Initializing the RasterFlow client

from datetime import datetime

from rasterflow_remote import RasterflowClient

from rasterflow_remote.data_models import (
    ModelRecipes
)

rf_client = RasterflowClient()

Running a model

RasterFlow has pre-defined workflows to simplify orchestration of the processing steps for model inference. These steps include:
  • Ingesting imagery for the specified Area of Interest (AOI)
  • Generating a seamless image from multiple image tiles (a mosaic)
  • Running inference with the selected model
The output is a Zarr store of the model outputs.

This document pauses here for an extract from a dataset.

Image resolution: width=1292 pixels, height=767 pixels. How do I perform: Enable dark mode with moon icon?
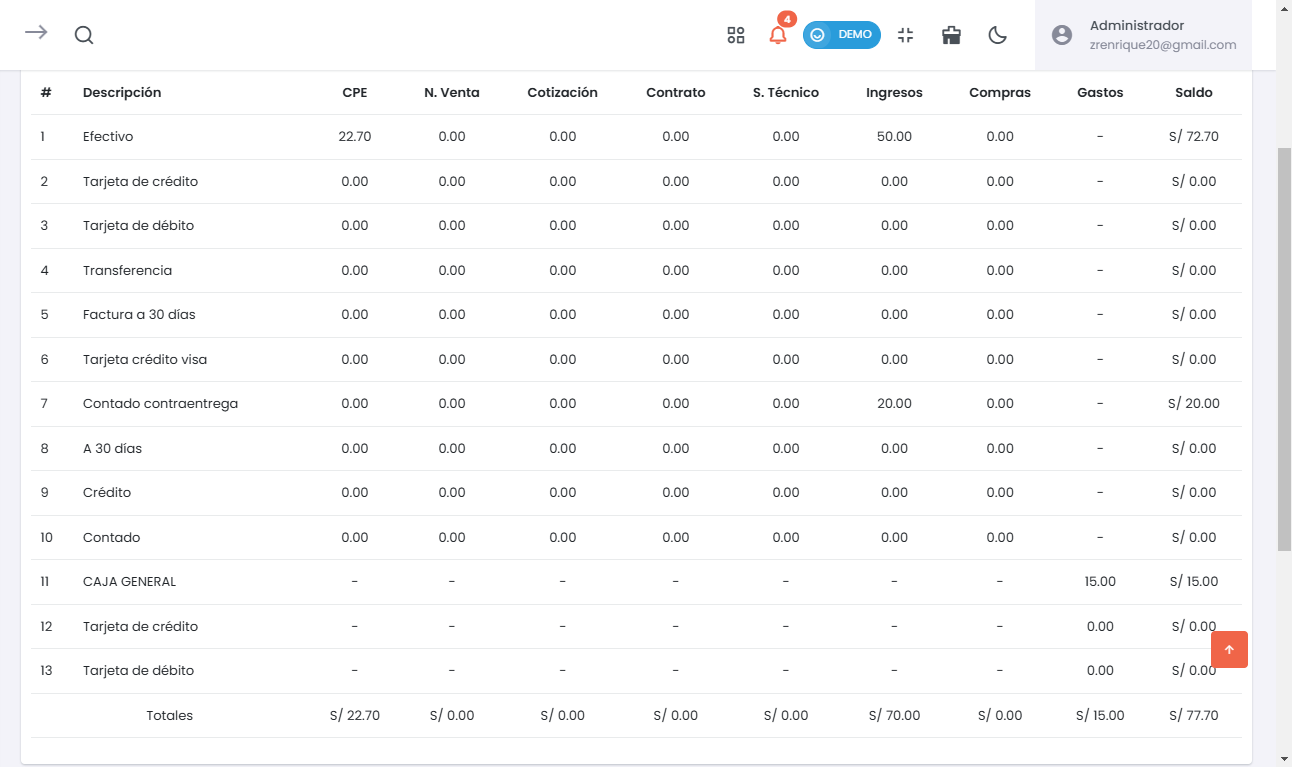pyautogui.click(x=997, y=35)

Note: This step will take approximately 20 minutes to complete.
model_outputs = rf_client.build_and_predict_mosaic_recipe(
    # Path to our AOI in GeoParquet or GeoJSON format
    aoi = aoi_path,

    # Date range for imagery to be used by the model
    start = datetime(2021, 1, 1),
    end = datetime(2022, 1, 1),

    # Coordinate Reference System EPSG code for the output mosaic   
    crs_epsg = 3857,

    # The model recipe to be used for inference (CHM in this case)
    model_recipe = ModelRecipes.META_CHM_V1
)

print(model_outputs)

Visualize a subset of the model outputs

We will use hvplot and datashader to visualize a small subset of the model outputs.
# Import libraries for visualization and coordinate transformation
import hvplot.xarray
import xarray as xr
import s3fs 
import zarr
from pyproj import Transformer
from holoviews.element.tiles import EsriImagery 

# Open the Zarr store
fs = s3fs.S3FileSystem(profile="default", asynchronous=True)
zstore = zarr.storage.FsspecStore(fs, path=model_outputs[5:])
ds = xr.open_zarr(zstore)

# Create a transformer to convert from lat/lon to meters
transformer = Transformer.from_crs("EPSG:4326", "EPSG:3857", always_xy=True)

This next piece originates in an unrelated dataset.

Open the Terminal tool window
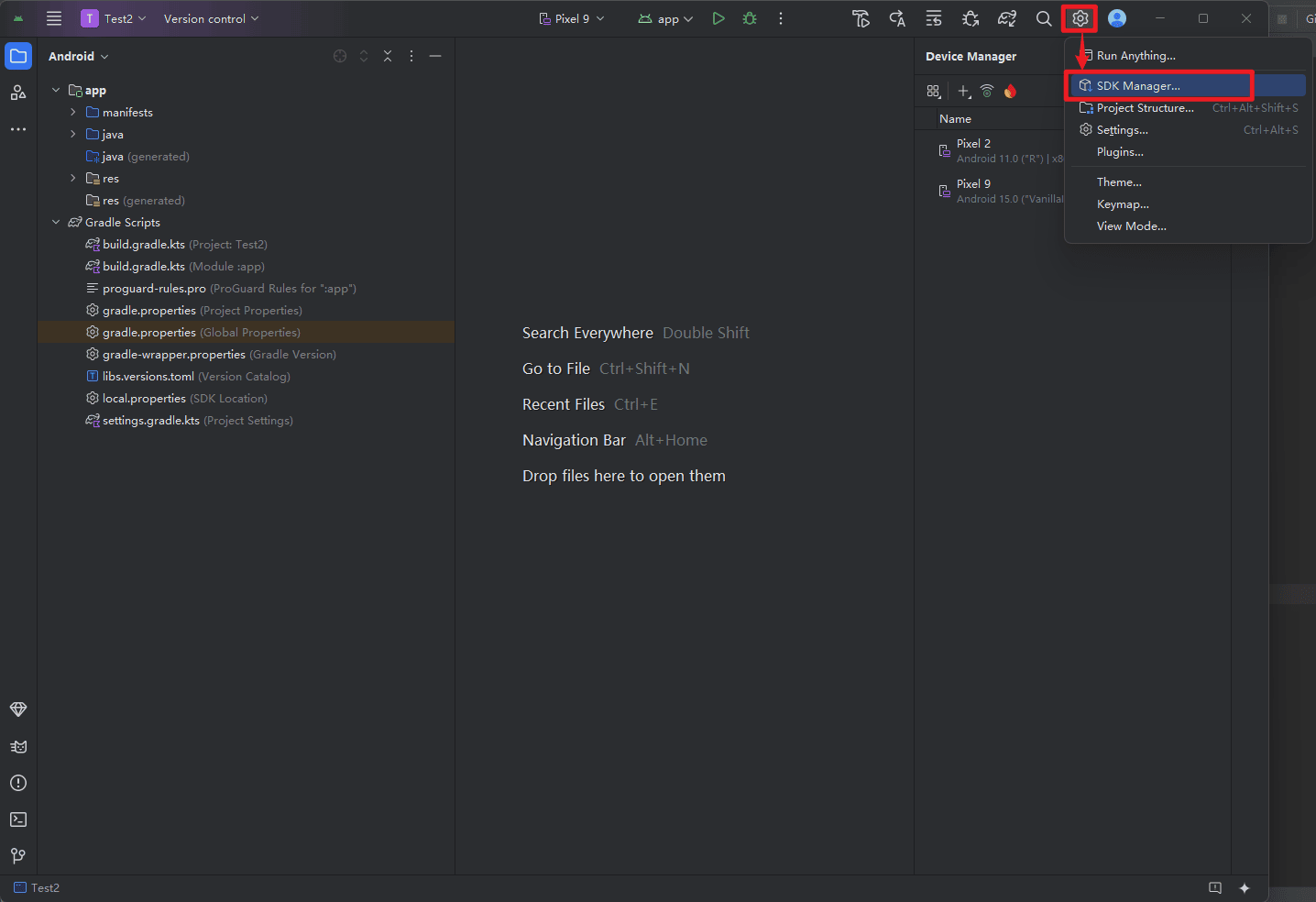The height and width of the screenshot is (902, 1316). click(18, 820)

# Transform bounding box coordinates from lat/lon to meters
(min_x, max_x), (min_y, max_y) = transformer.transform(
    [min_lon, max_lon], 
    [min_lat, max_lat]
)

# Select the height variable and slice the dataset to the bounding box
# y=slice(max_y, min_y) handles the standard "North-to-South" image orientation
ds_subset = ds.sel(band="height",
    x=slice(min_x, max_x), 
    y=slice(max_y, min_y) 
)

# Select the first time step and extract the variables array
arr_subset = ds_subset.isel(time=0)["variables"]

# Create a base map layer using Esri satellite imagery
base_map = EsriImagery()

# Create an overlay layer from the model outputs with hvplot
output_layer = arr_subset.hvplot(
    x = "x",
    y = "y",
    geo = True,           # Enable geographic plotting
    dynamic = True,       # Enable dynamic rendering for interactivity
    rasterize = True,     # Use datashader for efficient rendering of large datasets
    cmap = "viridis",     # Color map for visualization
    aspect = "equal",     # Maintain equal aspect ratio
    title = "CHM Model Outputs" 
).opts(
    width = 600, 
    height = 600,
    alpha = 0.7           # Set transparency to see the base map underneath
)

# Combine the base map and output layer
final_plot = base_map * output_layer
final_plot

References

  1. Tolan, J., Yang, H.-I., Nosarzewski, B., Couairon, G., Vo, H. V., Brandt, J., Spore, J., Majumdar, S., Haziza, D., Vamaraju, J., et al. (2024). Very high resolution canopy height maps from RGB imagery using self-supervised vision transformer and convolutional decoder trained on aerial lidar. Remote Sensing of Environment, 300, 113888.